Read the listing and extract each line that includes the word "Wolfscheibe".

EXTRACTED MATERIAL:
++++

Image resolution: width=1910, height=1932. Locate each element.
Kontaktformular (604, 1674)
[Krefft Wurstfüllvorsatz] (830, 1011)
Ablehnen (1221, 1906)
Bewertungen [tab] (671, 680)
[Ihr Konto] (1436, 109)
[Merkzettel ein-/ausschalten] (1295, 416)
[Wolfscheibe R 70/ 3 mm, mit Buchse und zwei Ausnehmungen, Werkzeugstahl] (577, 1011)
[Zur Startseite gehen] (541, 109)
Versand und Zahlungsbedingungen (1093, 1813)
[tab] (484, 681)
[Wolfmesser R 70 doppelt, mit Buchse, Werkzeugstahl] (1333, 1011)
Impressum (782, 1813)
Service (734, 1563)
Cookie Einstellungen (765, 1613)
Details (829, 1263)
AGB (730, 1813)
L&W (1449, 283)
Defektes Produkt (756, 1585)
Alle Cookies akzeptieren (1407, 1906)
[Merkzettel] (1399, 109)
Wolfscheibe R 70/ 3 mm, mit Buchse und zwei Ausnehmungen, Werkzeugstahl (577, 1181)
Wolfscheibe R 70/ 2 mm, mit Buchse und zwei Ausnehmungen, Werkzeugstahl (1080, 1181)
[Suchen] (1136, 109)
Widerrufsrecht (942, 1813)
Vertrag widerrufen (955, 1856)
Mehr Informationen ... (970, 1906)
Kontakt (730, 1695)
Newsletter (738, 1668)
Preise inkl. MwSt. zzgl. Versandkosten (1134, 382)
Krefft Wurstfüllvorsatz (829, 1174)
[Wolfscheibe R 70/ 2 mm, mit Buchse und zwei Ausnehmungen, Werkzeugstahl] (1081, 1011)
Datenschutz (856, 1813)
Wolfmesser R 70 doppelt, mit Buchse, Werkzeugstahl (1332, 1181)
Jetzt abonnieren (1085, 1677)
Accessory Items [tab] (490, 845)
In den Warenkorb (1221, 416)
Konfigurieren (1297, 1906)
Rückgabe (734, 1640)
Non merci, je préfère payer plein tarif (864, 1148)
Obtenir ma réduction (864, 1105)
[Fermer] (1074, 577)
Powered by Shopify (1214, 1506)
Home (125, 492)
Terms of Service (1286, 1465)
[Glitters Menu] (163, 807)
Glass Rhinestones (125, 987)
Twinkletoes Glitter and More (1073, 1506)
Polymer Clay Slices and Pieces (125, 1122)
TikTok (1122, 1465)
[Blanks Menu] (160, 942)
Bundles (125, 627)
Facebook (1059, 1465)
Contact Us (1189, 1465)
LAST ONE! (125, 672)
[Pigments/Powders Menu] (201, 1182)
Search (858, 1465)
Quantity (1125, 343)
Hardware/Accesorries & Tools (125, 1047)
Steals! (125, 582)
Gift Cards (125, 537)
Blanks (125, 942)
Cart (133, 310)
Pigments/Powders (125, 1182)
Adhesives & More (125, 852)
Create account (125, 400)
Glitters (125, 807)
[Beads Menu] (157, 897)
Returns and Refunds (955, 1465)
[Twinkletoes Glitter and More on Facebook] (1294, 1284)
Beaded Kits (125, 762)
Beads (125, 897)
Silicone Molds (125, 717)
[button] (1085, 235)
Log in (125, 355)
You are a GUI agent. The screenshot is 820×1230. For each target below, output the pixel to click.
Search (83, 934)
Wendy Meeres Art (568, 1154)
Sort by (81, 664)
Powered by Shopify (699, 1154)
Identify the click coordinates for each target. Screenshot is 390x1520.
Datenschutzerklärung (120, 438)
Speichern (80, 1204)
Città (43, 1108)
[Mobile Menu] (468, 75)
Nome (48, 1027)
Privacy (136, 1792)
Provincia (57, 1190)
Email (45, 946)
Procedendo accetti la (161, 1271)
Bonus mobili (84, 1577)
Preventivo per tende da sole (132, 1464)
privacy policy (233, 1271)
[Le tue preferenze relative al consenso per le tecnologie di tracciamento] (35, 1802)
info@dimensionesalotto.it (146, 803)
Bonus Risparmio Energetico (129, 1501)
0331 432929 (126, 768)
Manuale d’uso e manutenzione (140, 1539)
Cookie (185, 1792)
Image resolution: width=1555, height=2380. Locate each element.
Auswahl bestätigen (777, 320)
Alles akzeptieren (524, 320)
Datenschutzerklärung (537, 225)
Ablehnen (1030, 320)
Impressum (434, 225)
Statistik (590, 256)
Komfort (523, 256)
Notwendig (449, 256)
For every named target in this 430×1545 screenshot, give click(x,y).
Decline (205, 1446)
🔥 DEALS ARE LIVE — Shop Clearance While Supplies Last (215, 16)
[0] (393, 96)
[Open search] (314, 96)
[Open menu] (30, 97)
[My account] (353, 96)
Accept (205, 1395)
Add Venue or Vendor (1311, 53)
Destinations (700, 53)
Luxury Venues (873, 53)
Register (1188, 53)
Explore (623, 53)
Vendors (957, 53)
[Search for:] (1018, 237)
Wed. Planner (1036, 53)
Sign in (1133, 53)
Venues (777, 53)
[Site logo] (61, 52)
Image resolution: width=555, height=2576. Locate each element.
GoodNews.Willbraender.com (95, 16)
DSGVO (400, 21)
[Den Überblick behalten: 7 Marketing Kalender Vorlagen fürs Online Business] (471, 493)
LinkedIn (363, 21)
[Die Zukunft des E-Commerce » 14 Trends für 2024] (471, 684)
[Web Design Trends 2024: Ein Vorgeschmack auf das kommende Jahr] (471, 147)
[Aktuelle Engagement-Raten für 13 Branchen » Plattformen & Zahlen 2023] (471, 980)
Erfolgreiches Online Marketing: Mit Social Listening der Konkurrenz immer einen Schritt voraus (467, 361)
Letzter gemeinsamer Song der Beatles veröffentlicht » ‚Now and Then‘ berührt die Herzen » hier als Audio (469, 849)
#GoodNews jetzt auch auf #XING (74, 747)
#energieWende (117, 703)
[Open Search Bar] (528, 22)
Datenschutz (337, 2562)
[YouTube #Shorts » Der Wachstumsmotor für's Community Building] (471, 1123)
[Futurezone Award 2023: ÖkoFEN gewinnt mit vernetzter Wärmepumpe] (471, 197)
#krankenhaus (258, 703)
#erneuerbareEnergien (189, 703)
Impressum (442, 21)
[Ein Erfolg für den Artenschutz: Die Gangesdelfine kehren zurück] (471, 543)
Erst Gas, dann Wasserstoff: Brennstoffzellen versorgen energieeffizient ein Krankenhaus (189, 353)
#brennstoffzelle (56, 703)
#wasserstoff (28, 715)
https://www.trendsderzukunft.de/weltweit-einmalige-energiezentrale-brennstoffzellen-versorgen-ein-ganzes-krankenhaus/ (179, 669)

++++

TASK RESPONSE:
[Wolfscheibe R 70/ 3 mm, mit Buchse und zwei Ausnehmungen, Werkzeugstahl] (577, 1011)
Wolfscheibe R 70/ 3 mm, mit Buchse und zwei Ausnehmungen, Werkzeugstahl (577, 1181)
Wolfscheibe R 70/ 2 mm, mit Buchse und zwei Ausnehmungen, Werkzeugstahl (1080, 1181)
[Wolfscheibe R 70/ 2 mm, mit Buchse und zwei Ausnehmungen, Werkzeugstahl] (1081, 1011)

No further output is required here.